Please use this identifier to cite or link to this item: https://repository.iimb.ac.in/handle/2074/19467
Title: Analysing the relationship between FIIs and REER
Authors: Saladi, Durgaprasad 
Keywords: Real effective exchange rate;REER;Foreign institutional investors;FIIs;Foreign exchange;International trade;Investments
Issue Date: 2020
Publisher: Indian Institute of Management Bangalore
Series/Report no.: PGP_CCS_P20_080
Abstract: Since the 1991 liberalization, India had taken various initiatives by way of deregulating markets, lowering tariff rates on imports and taxes, which are all take the lead to encourage foreign investment and spur the higher economic growth during the 1990s and 2000s. Foreign Investment increased from US$132 million in 1991–92 to $5.3 billion in 1995–96, besides supplemented by an increase in literacy rates, food security, and life expectancy. Later foreign Investment raised by 316.9% from 1992 to 2005, and GDP grew from $266 billion in 1991 to $2.3 trillion in 2018; during this period, international trade flourished across countries in terms of exports and imports that created a demand for foreign currency and volatility in exchange rates.
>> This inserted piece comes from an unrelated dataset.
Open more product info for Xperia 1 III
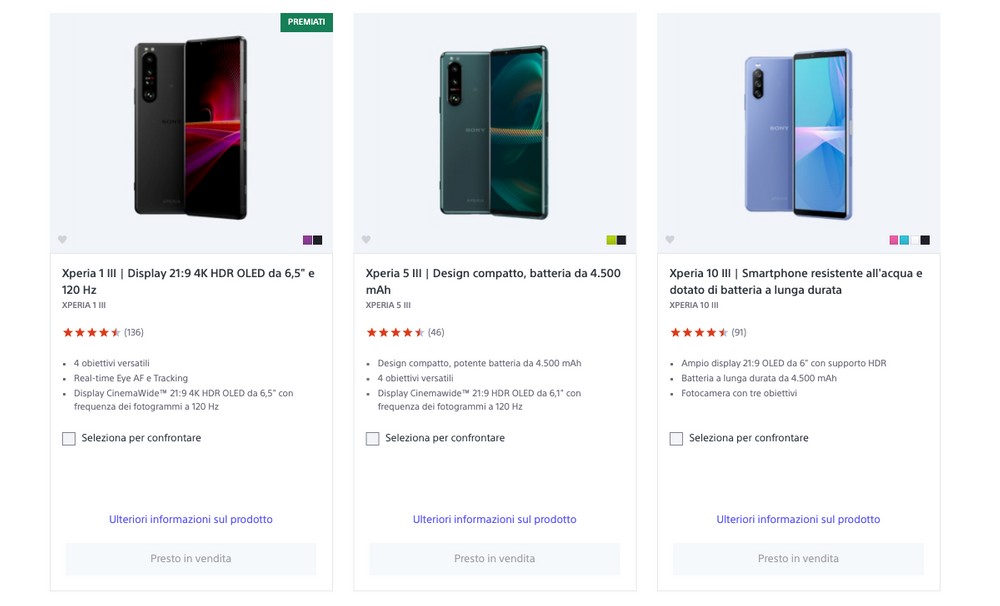 (191, 519)
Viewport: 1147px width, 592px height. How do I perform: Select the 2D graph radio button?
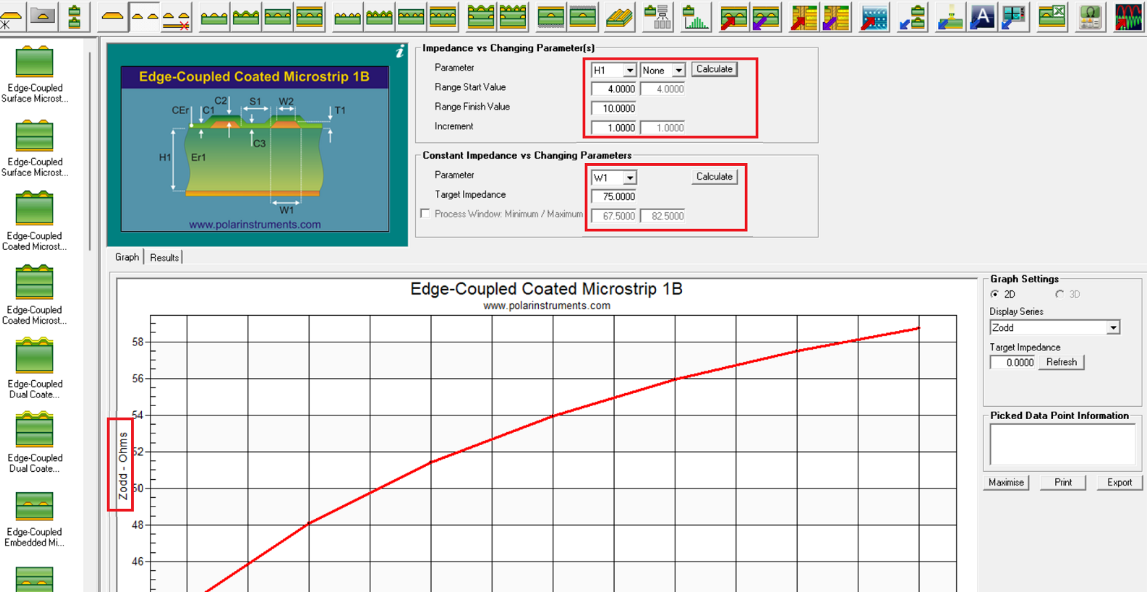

Considering the high growth potential of the Indian economy, foreign institutional investors started investing in India that created volatility in the capital market and exchange rates. Hence Effective Exchange Rate (EER) is used as a statistic to understand the international competitiveness of home currency’s in terms of a group of foreign exchange rates. Economists and policy analysts use EER for international trade to study the underlying factors such as trade-weighted index, competition, and technological changes in the country that helps to compare the domestic country’s performance against its most important trading partners. Foreign exchange traders also use EER to make arbitrage in the currency market. RBI publishes NEER and REER in RBI monthly bulletin. “The indices of Nominal Effective Exchange Rate (NEER) and Real Effective Exchange Rate (REER) are used as indicators of external competitiveness. Conceptually, the REER, defined as a weighted average of nominal exchange rates adjusted for relative price differential between the domestic and foreign countries, relates to the purchasing power parity (PPP) hypothesis.” The fluctuation in NEER accounts only for the variation in the nominal exchange rate of the domestic currency against a basket of foreign currencies; the REER also accounts for the variations in the inflation differential in relation to the foreign countries.